Оставив в сенцах топоры, мы один за одним ввалились в избу.
— Здравствуйте.
— Здравствуйте, здравствуйте, — кланялась, встречала нас у порога старуха. Старуха как старуха, как сотни других старух, — старость многих уравнивает — сухая, сутулая, морщинистая, в белом, низко надвинутом на лоб платке, в юбке до полу, застиранной, заношенной и цвета не разобрать, с ввалившимся от недостатка зубов ртом. — Все там? Иль еще есть?
— Все, бабка… все, — вошел последним Вадим. — Ты чего не спрашиваешь, кого пускаешь?
— А че спрашивать-то?
— Ну
— Лихой человек — тоже человек. Как не пустить?
— И все-таки, — вязался Вадим к бабке. — Мало ли что может взбрести кому-нибудь в голову…
— Бог с тобой, — перекрестилась бабка. — Че с меня взять-то?.. Я ведь только и могу, что в избу пустить. Ко мне всяк стучится: и лихие, и тихие, и любые… изба-то с краю.
— Не скажи, не скажи, — продолжал Вадим, сев на порог и начав разуваться. — Глядишь, где-нибудь в матрасе деньга на черный день зашита. Знаем вас, старух… все плачете, прибедняетесь.
— Перестань, — сказал я Вадиму.
Почувствовав рядом защиту и опору, бабка затеребила меня за рукав:
— Дак че ж это? Он че у вас?.. Осподи, страшной-то. Ишь, глазищами-то так и стригет, так и стригет… Встреть на дороге — и все, отдашь богу душу.
Мы это знали: вид Вадима мог напугать кого угодно. Особенно ночью, в глухом проулке. Был он в потертой, выгоревшей за лето робе, широкие спецовочные штаны в дырах, порваны, прожжены у костров во многих местах, энцефалитка вся засмолившаяся спереди и на плечах от таскания ошкуренных и неошкуренных бревен. Голова большая, патлатая (Вадим целое лето не подстригался), прет из нее буйно, как травы из чернозема, темный кудрявый волос. Лица почти не видно: лоб закрывают кудри, щеки и подбородок — густющая черная борода с проседью. Один только нос торчит, острый и крючковатый, да колко посверкивают узкие, щуристые глаза, холодные, пыткие. Разбойник и разбойник. А если бы он еще не оставил топора в сенках?

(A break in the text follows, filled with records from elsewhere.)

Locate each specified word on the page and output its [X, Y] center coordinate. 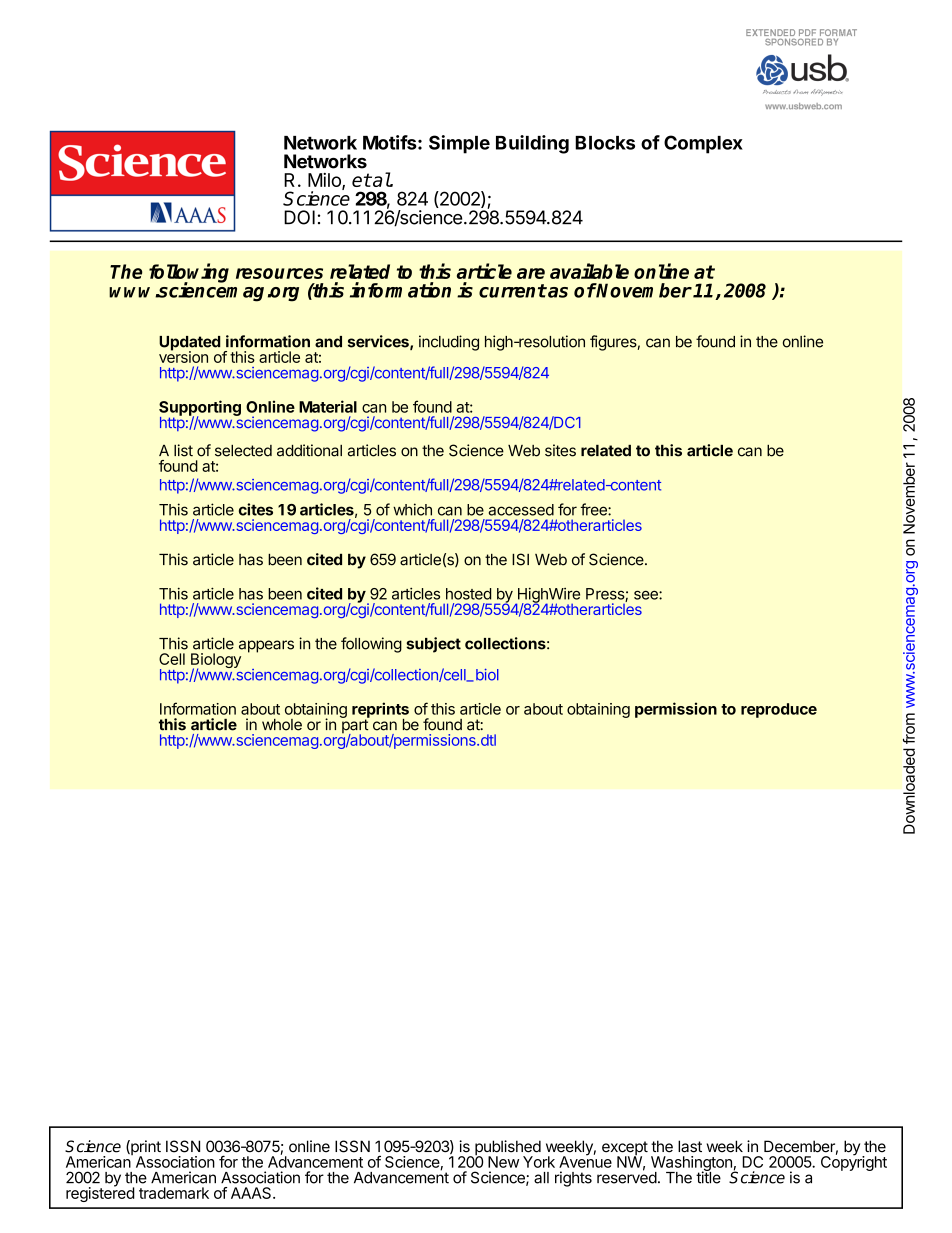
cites [256, 509]
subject [433, 645]
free [594, 509]
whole [282, 725]
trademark [174, 1193]
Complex [703, 144]
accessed [521, 510]
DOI [299, 217]
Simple [459, 144]
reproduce [779, 710]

— Он так… не обращайте на него внимания, — попробовал успокоить я бабку.
— Какой не обращать, — поставила бабка лампу на стол. — Ладно, авось и на этот раз пронесет, не впервой… — покорно вздохнула она. — Проходите, христовые… раздевайтесь. В лесу, что ли, робили? С мешками, смотрю, с топорами.
— В лесу, бабушка… в лесу. Лесоустроители мы.

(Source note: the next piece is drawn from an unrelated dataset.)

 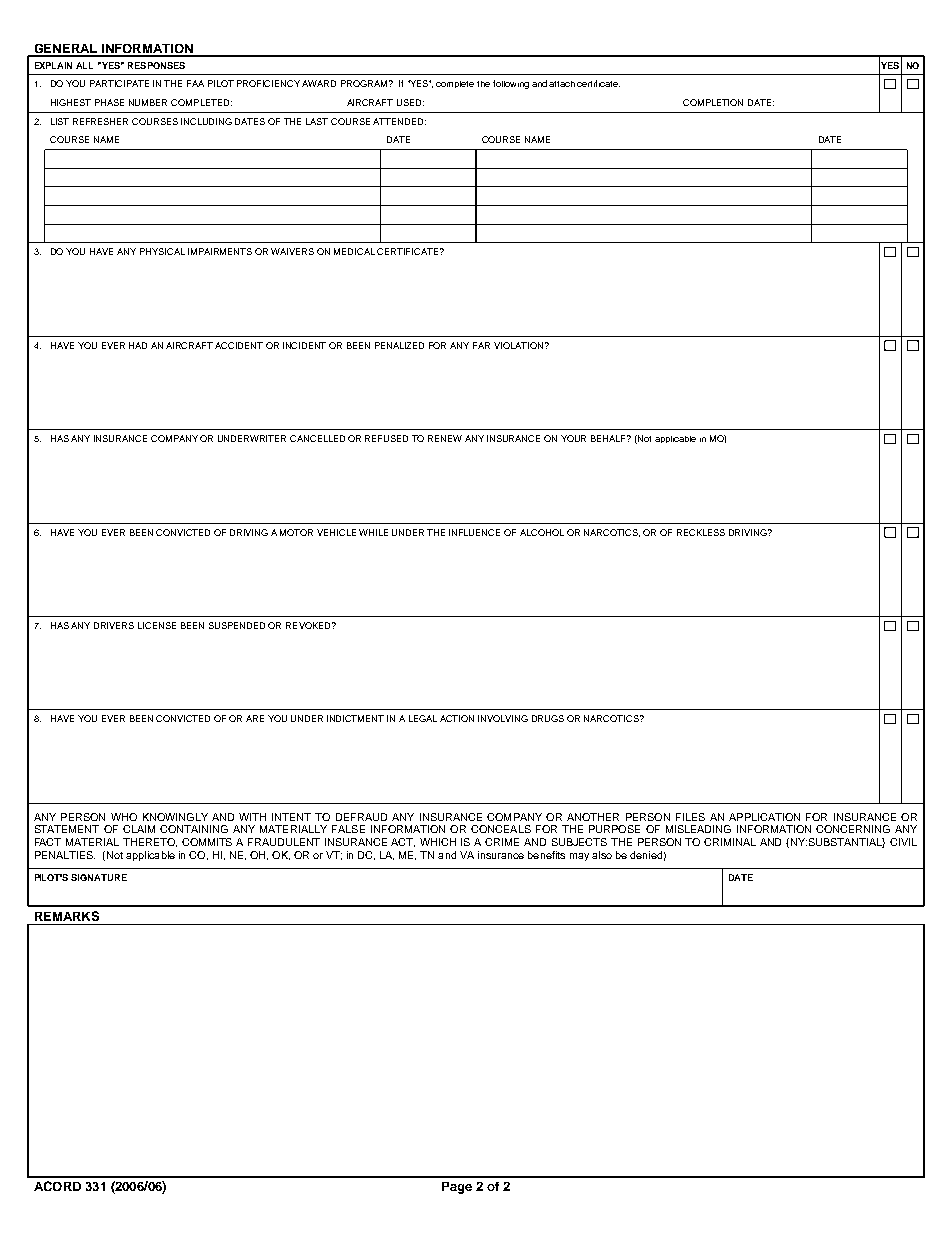 I want to click on APPLICATION, so click(x=764, y=817).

— А-а, кои визири-те рубят. Бывали здесь такие, бывали, — вспомнила бабка. — Лет, знать-то, десять назад были… тоже у меня останавливались. Вижу я вашу работу, вижу, когда по грибы да по ягоды иду.

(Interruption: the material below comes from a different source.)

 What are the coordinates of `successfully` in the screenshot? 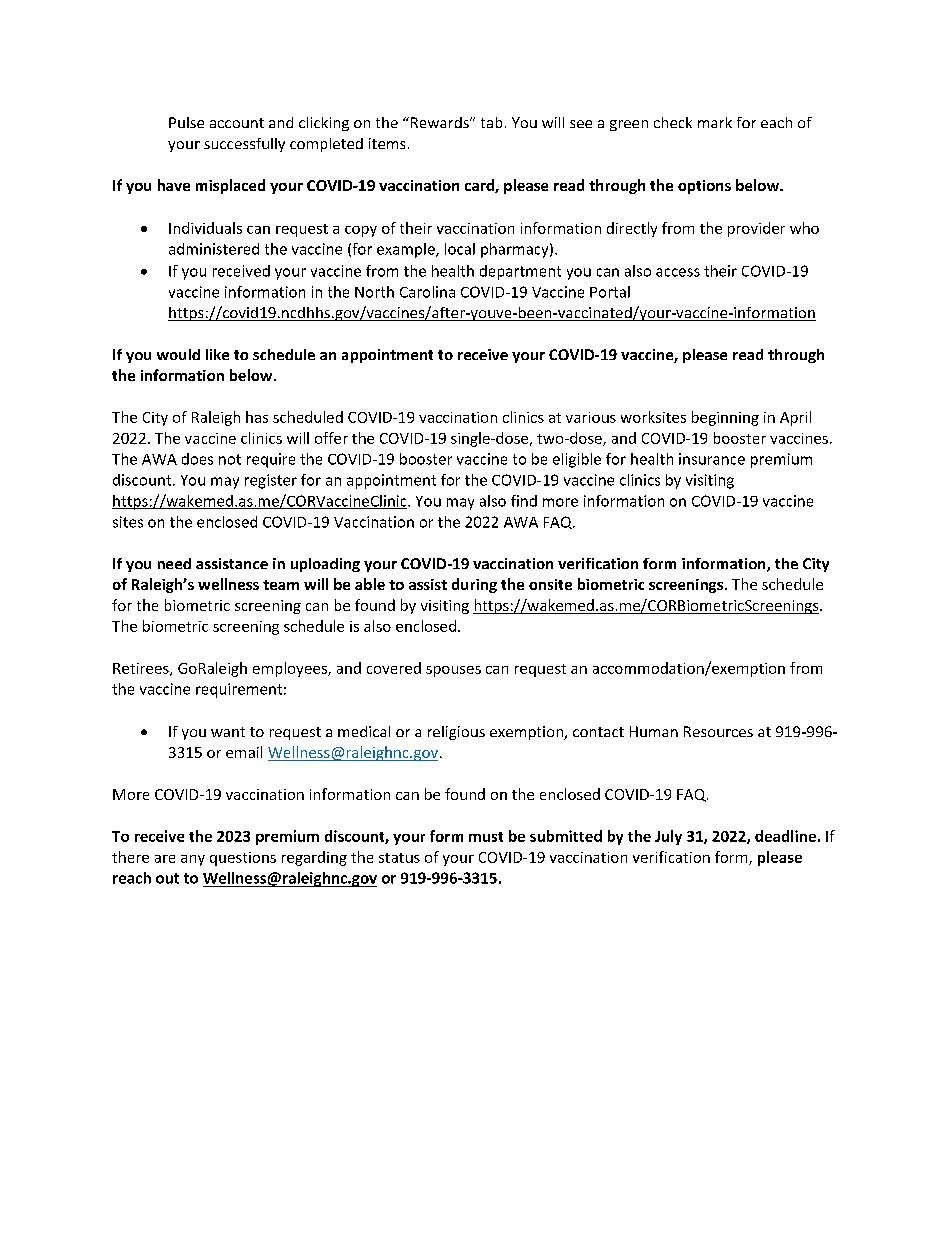 It's located at (244, 145).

— Во-во… не приютите нас, бабушка, денька на три?
— Приютю, как не приютить. Хошь скоко живите. Места на всех хватит.
Места у бабки хватало, не занимать. Изба большая, старинная, из потемневших, потрескавшихся, глазасто сучковатых бревен. Раньше, видно, здесь жила большая семья, изба была хорошо обихожена, были небось перегородки, закутки разные, но сейчас ничего такого в избе не осталось, порушили, может, на дрова в тяжелую годину иль на другие какие нужды, была лишь одна просторная, хоть футбол гоняй, комната, с широкой, как корабль, русской печью. Печь стояла чуть сбоку, отгораживая угол. За ней у бабки, видно, кухонка, в которую можно попасть с той и другой стороны печи. Изба, несмотря на могучесть лесин, осела в углах, печь тоже провалилась, пол, устланный половиками, ходил увалами, окна скособочились и тоже как бы плясали. Посреди комнаты — стол, накрытый вытертой клеенкой, у стены — кровать под лоскутным одеялом, с высокими облезлыми спинками, с множеством бронзовых шишечек, громоздкая, тяжелая и надежная. В переднем, красном углу — божница, но без единой иконки почему-то, в потемневших от времени простенках меж окнами — рамки с фотографиями.